Когда я запрыгнул в кузов, то увидел, что однорукий лежит у левого борта, упираясь в него головой, его грудь, как могильный камень, придавливал ящик. Лицо исцарапано, ноги неестественно раздвинуты.
– Ушибся маленько?.. Прости, дружище, – сказал я, стаскивая с него ящик. – Раньше я работал летчиком-истребителем и не рассчитал немного.
Он застонал, приоткрыл глаза. Я оттащил его на середину кузова и обыскал. Автомата-руки при нем уже не было, видимо, она вылетела из рукава на одном из виражей и скорее всего валяется где-нибудь на обочине. В карманах, кроме пачки сигарет, я нашел зеленую «корочку» с золотым арабским тиснением. Внутри фотографии не оказалось, впрочем, она все равно не помогла бы мне разобраться в предназначении этого документа – все надписи здесь также были выполнены арабским шрифтом. Я затолкал документ в свой нагрудный карман, подтащил однорукого к краю кузова. Водитель молча смотрел на меня снизу. Его анемичное, как и он сам, лицо застыло, будто передо мной стояла восковая фигура. В глазах – обреченная покорность.
– Помоги-ка, – сказал я.
Однорукий был тяжелым, как зарезанный кабан, и мы хорошо разогрелись, пока перенесли его вместе с ящиками на обочину.
– Будет беда, – едва слышно произнес водитель, глядя на однорукого, который уже открыл глаза, вращал во все стороны мутными зрачками и беззвучно шевелил губами. – На обратном пути они остановят меня и убьют.

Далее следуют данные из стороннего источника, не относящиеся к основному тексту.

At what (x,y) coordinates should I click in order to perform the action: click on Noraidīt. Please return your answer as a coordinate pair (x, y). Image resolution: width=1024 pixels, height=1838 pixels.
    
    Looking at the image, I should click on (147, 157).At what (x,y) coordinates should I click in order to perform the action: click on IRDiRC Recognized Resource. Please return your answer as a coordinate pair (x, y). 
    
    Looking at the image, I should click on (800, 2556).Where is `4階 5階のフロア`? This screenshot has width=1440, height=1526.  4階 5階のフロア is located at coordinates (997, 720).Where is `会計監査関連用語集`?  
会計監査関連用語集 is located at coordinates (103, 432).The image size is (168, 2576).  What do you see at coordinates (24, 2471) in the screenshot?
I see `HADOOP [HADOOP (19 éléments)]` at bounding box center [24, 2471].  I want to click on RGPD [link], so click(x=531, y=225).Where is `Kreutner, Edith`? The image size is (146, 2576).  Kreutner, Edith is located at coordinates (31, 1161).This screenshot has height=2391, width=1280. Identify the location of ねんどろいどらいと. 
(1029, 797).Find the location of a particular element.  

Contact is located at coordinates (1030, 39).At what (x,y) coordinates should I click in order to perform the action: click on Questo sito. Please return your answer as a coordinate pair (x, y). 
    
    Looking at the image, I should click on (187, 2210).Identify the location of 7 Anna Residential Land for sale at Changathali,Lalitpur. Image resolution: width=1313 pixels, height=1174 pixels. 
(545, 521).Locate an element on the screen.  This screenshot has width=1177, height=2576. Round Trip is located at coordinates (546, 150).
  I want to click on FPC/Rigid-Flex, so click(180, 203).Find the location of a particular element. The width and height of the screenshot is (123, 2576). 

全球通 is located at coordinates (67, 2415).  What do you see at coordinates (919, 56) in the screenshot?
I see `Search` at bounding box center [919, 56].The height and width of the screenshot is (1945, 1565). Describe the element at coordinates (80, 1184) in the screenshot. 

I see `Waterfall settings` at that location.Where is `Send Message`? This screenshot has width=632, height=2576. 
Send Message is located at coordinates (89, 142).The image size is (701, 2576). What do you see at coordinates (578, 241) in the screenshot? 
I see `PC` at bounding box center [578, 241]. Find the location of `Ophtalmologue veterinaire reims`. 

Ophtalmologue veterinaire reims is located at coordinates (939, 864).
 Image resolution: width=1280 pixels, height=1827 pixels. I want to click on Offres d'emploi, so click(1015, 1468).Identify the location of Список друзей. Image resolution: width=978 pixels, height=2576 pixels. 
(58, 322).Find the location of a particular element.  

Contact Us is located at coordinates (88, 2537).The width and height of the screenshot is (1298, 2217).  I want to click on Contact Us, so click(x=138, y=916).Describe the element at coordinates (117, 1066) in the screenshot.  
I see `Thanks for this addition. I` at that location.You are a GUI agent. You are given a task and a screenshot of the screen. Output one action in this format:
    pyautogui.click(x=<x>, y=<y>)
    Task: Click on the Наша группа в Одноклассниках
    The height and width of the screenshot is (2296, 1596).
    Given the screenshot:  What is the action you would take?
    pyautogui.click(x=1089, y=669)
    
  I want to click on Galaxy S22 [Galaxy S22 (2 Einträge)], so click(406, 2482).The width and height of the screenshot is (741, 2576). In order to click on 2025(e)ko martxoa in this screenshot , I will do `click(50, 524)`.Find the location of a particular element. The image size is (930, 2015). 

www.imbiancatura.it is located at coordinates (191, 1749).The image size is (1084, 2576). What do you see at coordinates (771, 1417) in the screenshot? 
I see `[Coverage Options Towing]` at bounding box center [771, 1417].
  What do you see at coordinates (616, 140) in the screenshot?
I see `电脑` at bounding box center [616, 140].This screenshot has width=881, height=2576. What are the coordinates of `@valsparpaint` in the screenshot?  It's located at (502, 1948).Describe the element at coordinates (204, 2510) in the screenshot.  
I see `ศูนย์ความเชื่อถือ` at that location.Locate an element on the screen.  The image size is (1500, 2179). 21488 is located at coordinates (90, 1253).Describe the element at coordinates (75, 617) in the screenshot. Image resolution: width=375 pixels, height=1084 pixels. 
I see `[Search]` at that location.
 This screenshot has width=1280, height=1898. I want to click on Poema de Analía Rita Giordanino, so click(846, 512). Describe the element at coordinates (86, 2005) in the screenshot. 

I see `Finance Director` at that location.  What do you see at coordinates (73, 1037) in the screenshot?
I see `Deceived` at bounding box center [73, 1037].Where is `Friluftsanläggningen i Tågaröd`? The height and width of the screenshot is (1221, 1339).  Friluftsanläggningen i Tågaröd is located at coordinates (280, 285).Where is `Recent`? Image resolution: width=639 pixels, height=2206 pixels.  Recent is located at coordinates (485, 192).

– Разве в Душанбе нет другой дороги?
Водитель пожал плечами.
– Через Нурек можно. Но кто знает, что будет там.
Он совсем раскис. Мне же его положение вовсе не казалось безнадежным. Я похлопал водителя по плечу.
– Ну-ну, не принимай так близко к сердцу. На нас напали хулиганы, мы дали им отпор. Чего ты теперь боишься?
– Ты человек чужой, – ответил водитель, – и не знаешь наших законов.
Он повернулся и пошел к машине. Я наклонился к одному из ящиков, выдернул лопнувшую посредине дощечку, сорвал полиэтиленовую прокладку. Ящик доверху был наполнен аккумуляторными батареями, какие обычно используются в радиостанциях.
Глава 14
Мы мчались дальше. Я жевал лепешку, часто тер кулаками глаза, морщился от изжоги и чувствовал себя так, как обычно чувствую утром первого января. Водитель мой совсем захандрил, в глазах его накрепко застыла тоска, в уголках губ появились горестные складки, и время от времени он сокрушенно качал головой и вздыхал, отчего наш грузовик начинал вилять по дороге. Он был настолько удручен, что я даже не пытался найти какие-нибудь слова, которые приободрили бы его. Он прав, думал я, у него нет другой страны, другого дома, куда бы он мог уехать, ему суждено жить здесь, приспосабливаться к власти, к войне, к бандитам, лавировать, унижаться, подчиняться всякому, кто его сильнее, чтобы выжить, прокормить семью, вырастить детей. А я – авантюрист, искатель приключений, для которого не существует таких понятий, как дом, семья, родная земля, с легкостью ворвался в его жизнь, доверху переполненную проблемами и страхами, как более сильный, подчинил его своей воле, втянул в историю, последствия которой расхлебывать придется ему одному.
Жалость к этому маленькому человеку опять удушливой волной подкатила к горлу. Я отвернулся, стал рассматривать серые дувалы и красные гранатовые сады, плывущие за бортом, и пытался вспомнить лицо Валери, но у меня ничего не получилось. Мутный образ, без глаз, без ресниц, без слез, словно авангардный портрет, выполненный беглой кистью водянистой акварелью… Я ее люблю?